Ramallah, 25 mars 2026 (WAFA) – Le président du Conseil national palestinien, Rouhi Fattouh, a déclaré que l’approbation par le « Comité de sécurité nationale » de la Knesset israélienne d’un projet de loi visant à exécuter des prisonniers, en vue de sa présentation au vote lors des deuxième et troisième lectures la semaine prochaine, représente un dangereux déclin de la structure du système juridique raciste du gouvernement d’extrême droite et incarne un changement officiel vers la législation du meurtre fondé sur l’identité nationale en violation flagrante des règles du droit international humanitaire et des principes de la justice pénale internationale.
Fattouh a ajouté dans un communiqué publié mercredi par le Conseil national que l'approbation par le « Comité de sécurité nationale » de la Knesset israélienne de cette législation, qui prévoit des sanctions obligatoires et une mise en œuvre rapide dans des délais précis, reflète une tendance vindicative et un terrorisme d'État ciblé, et fournit une couverture législative aux politiques d'élimination physique pratiquées par les autorités d'occupation contre les prisonniers, dans un environnement politique qui incite à la violence et accorde l'impunité aux crimes des colons.
Il a poursuivi : « Alors que le gouvernement de droite continue de protéger et de libérer des bandes de colons terroristes impliquées dans le meurtre de Palestiniens, malgré leurs crimes avérés, il promulgue simultanément une loi qui permettrait l’exécution de prisonniers d’opinion luttant pour leur liberté et celle de leur peuple.

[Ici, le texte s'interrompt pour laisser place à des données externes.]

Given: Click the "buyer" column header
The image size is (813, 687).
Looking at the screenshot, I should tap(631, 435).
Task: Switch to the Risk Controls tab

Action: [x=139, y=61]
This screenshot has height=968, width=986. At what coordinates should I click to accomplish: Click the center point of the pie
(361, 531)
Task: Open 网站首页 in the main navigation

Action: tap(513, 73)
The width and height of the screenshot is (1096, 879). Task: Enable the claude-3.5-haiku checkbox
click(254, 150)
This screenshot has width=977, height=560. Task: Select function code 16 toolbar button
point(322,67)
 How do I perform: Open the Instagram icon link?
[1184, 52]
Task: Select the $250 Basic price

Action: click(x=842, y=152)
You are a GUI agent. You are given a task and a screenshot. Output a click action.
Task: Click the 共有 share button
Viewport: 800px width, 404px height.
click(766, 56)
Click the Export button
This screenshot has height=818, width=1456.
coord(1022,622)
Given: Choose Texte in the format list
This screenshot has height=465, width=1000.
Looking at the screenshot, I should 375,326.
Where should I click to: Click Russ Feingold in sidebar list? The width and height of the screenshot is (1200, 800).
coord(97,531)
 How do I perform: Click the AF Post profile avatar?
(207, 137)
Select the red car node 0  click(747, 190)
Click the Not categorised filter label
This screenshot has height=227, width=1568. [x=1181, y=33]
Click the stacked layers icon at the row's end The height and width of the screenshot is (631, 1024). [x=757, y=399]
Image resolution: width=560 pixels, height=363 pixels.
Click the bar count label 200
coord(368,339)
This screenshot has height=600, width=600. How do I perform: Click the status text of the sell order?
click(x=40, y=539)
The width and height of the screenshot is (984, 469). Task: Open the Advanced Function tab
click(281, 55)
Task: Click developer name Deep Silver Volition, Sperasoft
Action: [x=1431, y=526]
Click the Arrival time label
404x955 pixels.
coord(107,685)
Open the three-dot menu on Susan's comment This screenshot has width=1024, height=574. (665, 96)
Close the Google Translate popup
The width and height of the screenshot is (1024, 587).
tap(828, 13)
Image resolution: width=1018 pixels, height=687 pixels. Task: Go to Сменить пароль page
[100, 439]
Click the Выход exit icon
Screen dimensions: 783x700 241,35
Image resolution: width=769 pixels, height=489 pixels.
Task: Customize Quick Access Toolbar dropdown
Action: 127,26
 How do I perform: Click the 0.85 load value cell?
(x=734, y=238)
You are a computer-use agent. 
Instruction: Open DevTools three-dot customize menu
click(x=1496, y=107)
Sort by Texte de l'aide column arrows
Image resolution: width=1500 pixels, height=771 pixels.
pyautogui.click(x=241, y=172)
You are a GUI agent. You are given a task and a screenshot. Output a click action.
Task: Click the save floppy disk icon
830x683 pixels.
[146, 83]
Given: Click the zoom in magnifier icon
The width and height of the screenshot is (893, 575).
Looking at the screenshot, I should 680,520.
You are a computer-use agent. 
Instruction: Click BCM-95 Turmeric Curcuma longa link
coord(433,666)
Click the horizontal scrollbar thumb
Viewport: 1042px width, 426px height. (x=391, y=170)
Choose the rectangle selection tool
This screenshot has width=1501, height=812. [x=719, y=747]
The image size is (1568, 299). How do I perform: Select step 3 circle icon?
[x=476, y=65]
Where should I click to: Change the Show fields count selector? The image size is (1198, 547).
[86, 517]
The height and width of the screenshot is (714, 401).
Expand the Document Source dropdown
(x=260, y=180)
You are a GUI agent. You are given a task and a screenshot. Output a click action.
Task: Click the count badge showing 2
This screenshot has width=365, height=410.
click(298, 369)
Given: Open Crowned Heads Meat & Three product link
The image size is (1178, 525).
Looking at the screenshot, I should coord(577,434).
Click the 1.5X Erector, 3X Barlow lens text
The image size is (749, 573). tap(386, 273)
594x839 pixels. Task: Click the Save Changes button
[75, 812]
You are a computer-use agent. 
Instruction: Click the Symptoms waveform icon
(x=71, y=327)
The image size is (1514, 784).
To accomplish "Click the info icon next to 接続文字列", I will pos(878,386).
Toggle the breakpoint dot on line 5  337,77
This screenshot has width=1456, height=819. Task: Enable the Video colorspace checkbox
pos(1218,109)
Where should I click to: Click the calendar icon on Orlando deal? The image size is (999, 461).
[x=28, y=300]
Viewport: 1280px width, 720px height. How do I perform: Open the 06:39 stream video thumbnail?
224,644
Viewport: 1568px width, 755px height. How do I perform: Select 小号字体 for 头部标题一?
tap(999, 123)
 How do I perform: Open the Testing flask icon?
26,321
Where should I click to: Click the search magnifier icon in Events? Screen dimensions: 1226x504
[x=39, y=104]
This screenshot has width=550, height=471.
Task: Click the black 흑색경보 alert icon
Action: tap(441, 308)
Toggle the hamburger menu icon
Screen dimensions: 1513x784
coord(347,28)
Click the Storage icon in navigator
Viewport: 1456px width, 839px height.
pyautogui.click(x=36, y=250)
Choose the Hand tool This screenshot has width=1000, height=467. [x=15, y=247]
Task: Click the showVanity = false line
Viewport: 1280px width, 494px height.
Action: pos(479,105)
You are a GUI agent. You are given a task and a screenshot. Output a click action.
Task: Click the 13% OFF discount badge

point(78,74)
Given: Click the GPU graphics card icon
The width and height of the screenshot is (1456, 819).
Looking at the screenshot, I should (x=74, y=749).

Cette hypocrisie flagrante révèle le caractère discriminatoire et raciste de ces politiques.
Fattouh a affirmé que le gouvernement de droite au pouvoir, qui protège et soutient des groupes armés de colons terroristes, porte l'entière responsabilité de l'escalade des crimes de meurtre, d'incendie criminel et d'attaques organisées contre le peuple palestinien.
Il a souligné que ces politiques constituent un nettoyage ethnique et un génocide au regard du droit international, ce qui exige que leurs dirigeants soient traduits en justice devant les instances judiciaires internationales compétentes.
Fattouh a appelé la communauté internationale, notamment les institutions des droits de l'homme et des Nations Unies ainsi que les parlements continentaux et internationaux, à prendre des mesures urgentes pour stopper cette dangereuse dérive et à imposer des mesures de responsabilisation immédiates qui garantissent la protection des prisonniers palestiniens, qui sont confrontés quotidiennement à la mort et à la brutalité, et à mettre fin à la politique d'impunité qui encourage la poursuite des crimes et des violations.